Hunk considered saying no. A brief review of his current ability to manage paper confirmed that this was not realistic.
"Go ahead."
Victor broke the wax seal on the envelope, unfolded the letter, and read it.
"Mr. Lawrence writes that he apologizes for misjudging his own force during training. As compensation, he has already transferred seven hundred thousand dollars to your account. All treatment costs and living expenses during your recovery are covered by the company. He asks that you rest without worrying."
Hunk stared at the wall for a moment.
Seven hundred thousand dollars.
That was roughly half a year of his salary, transferred as a training injury apology.
So. This was what picking the right employer looked like.
"One question," Hunk said, his mood having improved considerably. "Did he say anything about a nurse? A good-looking one?"
Victor Gideon looked at him.
"He did not. For the time being, you have me."
"No nurses. What about a female doctor?"
Victor left the room without answering.
Umbrella Corporation. Manhattan Division. Top-floor conference room.
Matthew was in a formal suit and sitting with the kind of posture that said this mattered. He was not wrong. This was his first board meeting since taking the position, and the fact that it had been called by the Corporation's major shareholders made treating it casually a poor option.
The holographic projection system overhead had filled the conference room with three-dimensional representations of shareholders located across the world. The room, normally empty, felt populated.
In the original Resident Evil, Umbrella had only three founding shareholders, two of whom died relatively early and left Spencer holding the Corporation alone.

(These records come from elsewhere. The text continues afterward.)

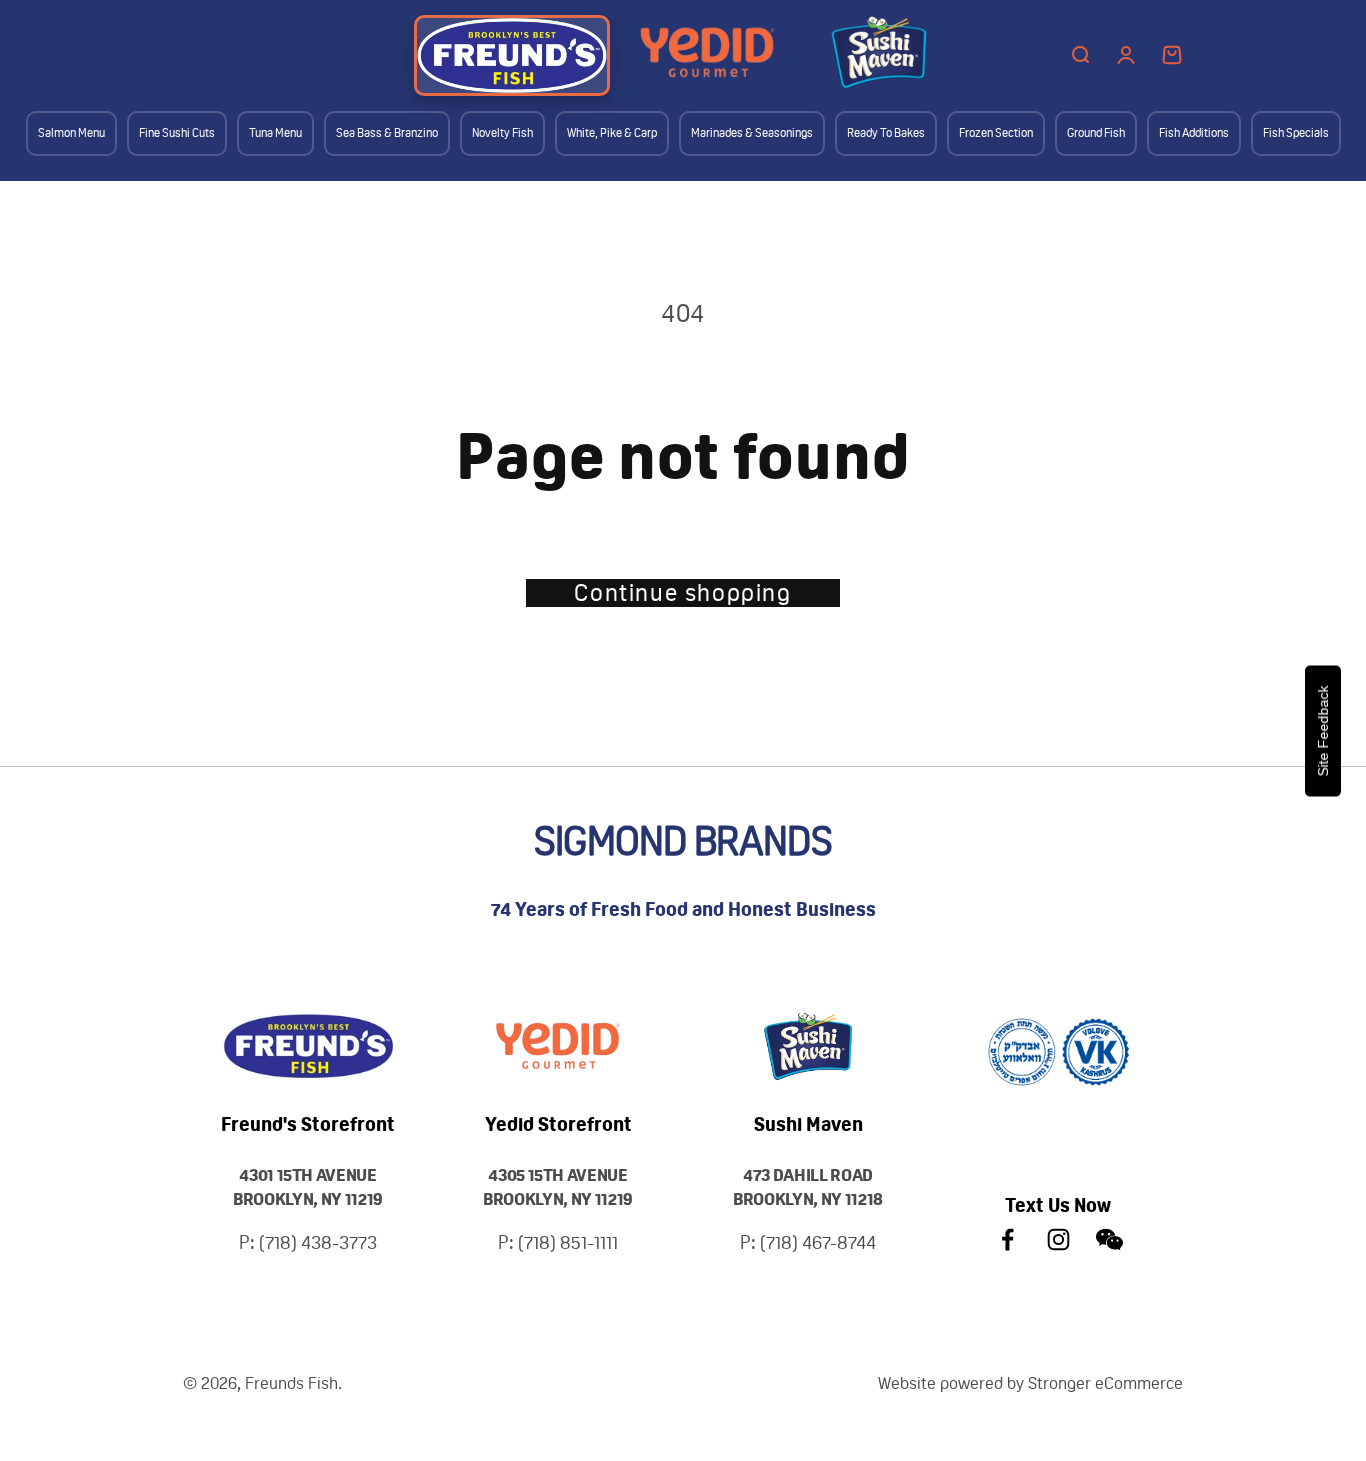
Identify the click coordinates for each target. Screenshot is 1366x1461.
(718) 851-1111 (568, 1242)
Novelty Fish (502, 133)
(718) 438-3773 (318, 1242)
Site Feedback (1323, 730)
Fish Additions (1194, 133)
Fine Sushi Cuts (177, 133)
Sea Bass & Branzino (387, 133)
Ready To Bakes (886, 133)
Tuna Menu (275, 133)
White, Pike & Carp (612, 133)
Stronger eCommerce (1105, 1383)
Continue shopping (682, 593)
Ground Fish (1096, 133)
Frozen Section (996, 133)
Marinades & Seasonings (752, 133)
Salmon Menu (71, 133)
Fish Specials (1296, 133)
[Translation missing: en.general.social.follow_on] (1007, 1239)
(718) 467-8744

Matthew had known this going in.
What he had not known was how significantly the Marvel universe had altered the picture. The number of shareholders displayed around the table exceeded anything from the source material by a considerable margin.
He scanned the projections.
He recognized two faces.
The first was Spencer, Oswell E. Spencer, Umbrella's founder. The second was someone else entirely, and her presence here was the kind of surprise that rewired several assumptions at once. Spencer's teacher. The final antagonist of Resident Evil 8. Mother Miranda.
The remaining shareholders were entirely unknown to him. Every one of them.
The Marvel universe's divergence from the source material, he concluded, ran considerably deeper than a red-and-white logo appearing across from Stark Tower.